- [Challenge A]
Please write out the part of the service-level agreement text that opens with the words containing "Measurement Period: Calendar" and closes with "7 days notice)".
- [Challenge B]
Continue the service-level agreement text from the point where it stops.

- [Quoted text]

Performance Targets:

P50 Latency: < 50ms
P95 Latency: < 100ms
P99 Latency: < 200ms
Error Rate: < 0.1%

Tier 2: Standard Services (99.5% - "Two Nines Five")

Target Availability: 99.5%
Allowed Downtime: 3.6 hours/month (43.8 hours/year)

Services:

Model training workloads
Batch processing
Scheduled inference jobs

Performance Targets:

P50 Latency: < 100ms
P95 Latency: < 500ms
P99 Latency: < 1000ms
Error Rate: < 0.5%

Tier 3: Best Effort (99.0%)

Target Availability: 99.0%
Allowed Downtime: 7.2 hours/month (87.6 hours/year)

Services:

Development environments
Experimental features
Non-critical batch jobs

Performance Targets:

P50 Latency: < 500ms
P95 Latency: < 2000ms
P99 Latency: < 5000ms
Error Rate: < 1.0%

SLA Definitions

Availability SLA

Measurement Period: Calendar month (UTC)

Calculation:

Availability % = ((Total Minutes - Downtime Minutes) / Total Minutes) × 100

Exclusions (not counted as downtime):

Scheduled maintenance (with 7 days notice)
Customer-caused issues
Force majeure events
Beta/experimental features

SLA Credits (for Tier 1):

99.0-99.9%: 10% monthly credit
95.0-99.0%: 25% monthly credit
<95.0%: 50% monthly credit

Performance SLA

Inference Latency (P95):

Tier 1: < 100ms
Tier 2: < 500ms
Tier 3: < 2000ms

Throughput:

Tier 1: > 1000 req/sec per GPU
Tier 2: > 500 req/sec per GPU
Tier 3: Best effort

Training Performance:

GPU Utilization: > 85%
Training Steps: As estimated ± 10%

Data SLA

Durability:

99.999999999% (11 nines) - Multi-region replication
Zero data loss for committed transactions

Backup SLA:

RPO: 5 minutes (Tier 1), 1 hour (Tier 2), 24 hours (Tier 3)
RTO: 1 hour (Tier 1), 4 hours (Tier 2), 24 hours (Tier 3)

- [Excerpted records]
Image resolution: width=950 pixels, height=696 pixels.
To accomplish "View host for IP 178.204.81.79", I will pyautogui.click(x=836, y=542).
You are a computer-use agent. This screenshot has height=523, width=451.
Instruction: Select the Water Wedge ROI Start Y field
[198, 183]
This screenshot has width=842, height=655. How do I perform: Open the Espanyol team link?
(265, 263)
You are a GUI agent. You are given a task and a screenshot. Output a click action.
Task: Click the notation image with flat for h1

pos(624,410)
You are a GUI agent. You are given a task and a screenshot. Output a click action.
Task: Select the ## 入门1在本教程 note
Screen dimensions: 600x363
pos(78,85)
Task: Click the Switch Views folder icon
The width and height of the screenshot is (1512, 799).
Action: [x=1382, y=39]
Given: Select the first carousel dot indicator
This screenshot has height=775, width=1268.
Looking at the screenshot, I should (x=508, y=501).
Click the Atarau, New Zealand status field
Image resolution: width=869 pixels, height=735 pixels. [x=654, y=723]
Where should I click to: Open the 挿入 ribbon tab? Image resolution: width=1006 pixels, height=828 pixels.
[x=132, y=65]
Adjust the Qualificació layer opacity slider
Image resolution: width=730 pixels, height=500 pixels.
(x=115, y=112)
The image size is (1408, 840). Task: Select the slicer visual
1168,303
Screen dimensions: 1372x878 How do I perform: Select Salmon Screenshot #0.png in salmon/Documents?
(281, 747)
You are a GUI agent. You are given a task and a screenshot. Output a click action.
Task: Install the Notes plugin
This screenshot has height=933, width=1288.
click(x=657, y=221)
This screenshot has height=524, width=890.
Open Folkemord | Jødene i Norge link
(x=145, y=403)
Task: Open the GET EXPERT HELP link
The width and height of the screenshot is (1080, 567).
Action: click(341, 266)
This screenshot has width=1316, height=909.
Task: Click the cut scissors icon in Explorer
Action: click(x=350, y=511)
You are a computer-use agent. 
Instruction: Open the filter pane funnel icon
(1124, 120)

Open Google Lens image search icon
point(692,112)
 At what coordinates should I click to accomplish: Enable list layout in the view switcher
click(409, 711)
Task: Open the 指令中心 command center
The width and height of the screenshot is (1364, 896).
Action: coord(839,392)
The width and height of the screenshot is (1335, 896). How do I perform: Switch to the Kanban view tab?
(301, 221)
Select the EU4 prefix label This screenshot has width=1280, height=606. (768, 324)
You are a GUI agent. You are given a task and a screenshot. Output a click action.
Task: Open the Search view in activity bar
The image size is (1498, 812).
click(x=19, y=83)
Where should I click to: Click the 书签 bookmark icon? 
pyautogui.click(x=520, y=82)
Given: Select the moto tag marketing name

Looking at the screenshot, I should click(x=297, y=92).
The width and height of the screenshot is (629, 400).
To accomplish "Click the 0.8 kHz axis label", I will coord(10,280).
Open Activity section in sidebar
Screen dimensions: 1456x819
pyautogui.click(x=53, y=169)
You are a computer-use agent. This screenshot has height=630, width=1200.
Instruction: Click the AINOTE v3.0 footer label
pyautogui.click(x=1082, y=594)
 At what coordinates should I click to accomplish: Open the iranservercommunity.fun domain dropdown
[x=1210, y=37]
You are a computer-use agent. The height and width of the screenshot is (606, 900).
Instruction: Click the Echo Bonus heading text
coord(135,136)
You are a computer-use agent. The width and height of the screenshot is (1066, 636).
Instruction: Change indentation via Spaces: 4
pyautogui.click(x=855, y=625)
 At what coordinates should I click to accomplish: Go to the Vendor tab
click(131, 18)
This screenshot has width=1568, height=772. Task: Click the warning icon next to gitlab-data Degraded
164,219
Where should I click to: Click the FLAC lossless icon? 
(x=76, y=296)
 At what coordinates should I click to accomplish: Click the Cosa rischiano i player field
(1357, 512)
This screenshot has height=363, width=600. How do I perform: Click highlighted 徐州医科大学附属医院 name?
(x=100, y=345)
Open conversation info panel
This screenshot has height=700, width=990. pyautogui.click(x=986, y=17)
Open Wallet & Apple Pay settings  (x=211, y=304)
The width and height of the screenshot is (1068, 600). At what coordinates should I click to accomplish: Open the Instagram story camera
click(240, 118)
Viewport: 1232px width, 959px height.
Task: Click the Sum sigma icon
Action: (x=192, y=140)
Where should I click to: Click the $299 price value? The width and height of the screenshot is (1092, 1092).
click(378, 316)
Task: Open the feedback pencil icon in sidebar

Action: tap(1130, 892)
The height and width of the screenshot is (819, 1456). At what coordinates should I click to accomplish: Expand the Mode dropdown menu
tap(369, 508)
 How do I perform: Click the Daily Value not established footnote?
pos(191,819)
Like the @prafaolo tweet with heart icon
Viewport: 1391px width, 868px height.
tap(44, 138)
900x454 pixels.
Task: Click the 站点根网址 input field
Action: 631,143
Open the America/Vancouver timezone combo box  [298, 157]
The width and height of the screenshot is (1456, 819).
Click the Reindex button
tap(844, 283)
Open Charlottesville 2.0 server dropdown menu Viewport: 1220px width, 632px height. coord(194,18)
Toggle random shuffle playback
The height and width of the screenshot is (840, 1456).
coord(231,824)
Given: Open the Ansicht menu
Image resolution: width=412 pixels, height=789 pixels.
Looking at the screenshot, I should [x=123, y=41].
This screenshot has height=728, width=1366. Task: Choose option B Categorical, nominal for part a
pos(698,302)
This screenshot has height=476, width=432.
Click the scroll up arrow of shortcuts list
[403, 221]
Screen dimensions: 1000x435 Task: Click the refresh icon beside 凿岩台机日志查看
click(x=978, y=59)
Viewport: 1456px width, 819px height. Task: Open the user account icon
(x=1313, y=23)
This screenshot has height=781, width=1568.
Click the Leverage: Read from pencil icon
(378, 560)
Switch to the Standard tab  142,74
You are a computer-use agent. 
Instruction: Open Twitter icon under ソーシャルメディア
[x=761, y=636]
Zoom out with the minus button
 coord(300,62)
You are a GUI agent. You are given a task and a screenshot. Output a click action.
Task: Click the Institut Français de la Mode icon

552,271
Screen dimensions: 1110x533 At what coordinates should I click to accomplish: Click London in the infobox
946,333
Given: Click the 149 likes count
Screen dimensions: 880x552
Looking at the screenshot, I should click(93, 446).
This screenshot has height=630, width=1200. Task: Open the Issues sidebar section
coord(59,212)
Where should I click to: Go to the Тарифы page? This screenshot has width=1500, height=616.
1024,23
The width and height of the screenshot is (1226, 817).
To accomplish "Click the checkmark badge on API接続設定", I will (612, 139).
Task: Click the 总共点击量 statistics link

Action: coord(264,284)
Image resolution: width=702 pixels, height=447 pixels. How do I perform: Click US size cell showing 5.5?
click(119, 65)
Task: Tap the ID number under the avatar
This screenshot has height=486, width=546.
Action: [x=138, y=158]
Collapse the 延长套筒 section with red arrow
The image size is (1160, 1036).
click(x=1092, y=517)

- [Task answer A]
Measurement Period: Calendar month (UTC)

Calculation:

Availability % = ((Total Minutes - Downtime Minutes) / Total Minutes) × 100

Exclusions (not counted as downtime):

Scheduled maintenance (with 7 days notice)

- [Task answer B]
Backup success rate: > 99.9%

Monitoring Strategy

Metrics Collection

Infrastructure Metrics:

# Prometheus scrape configuration
scrape_configs:
  - job_name: 'themisdb-tier1'
    scrape_interval: 10s
    scrape_timeout: 5s
    static_configs:
      - targets: ['themisdb-tier1:9091']
        labels:
          tier: 'tier1'
          service: 'inference'
    
  - job_name: 'themisdb-tier2'
    scrape_interval: 30s
    static_configs:
      - targets: ['themisdb-tier2:9092']
        labels:
          tier: 'tier2'
          service: 'training'

Key Metrics:

Availability Metrics:
- themisdb_up: Service health (0/1)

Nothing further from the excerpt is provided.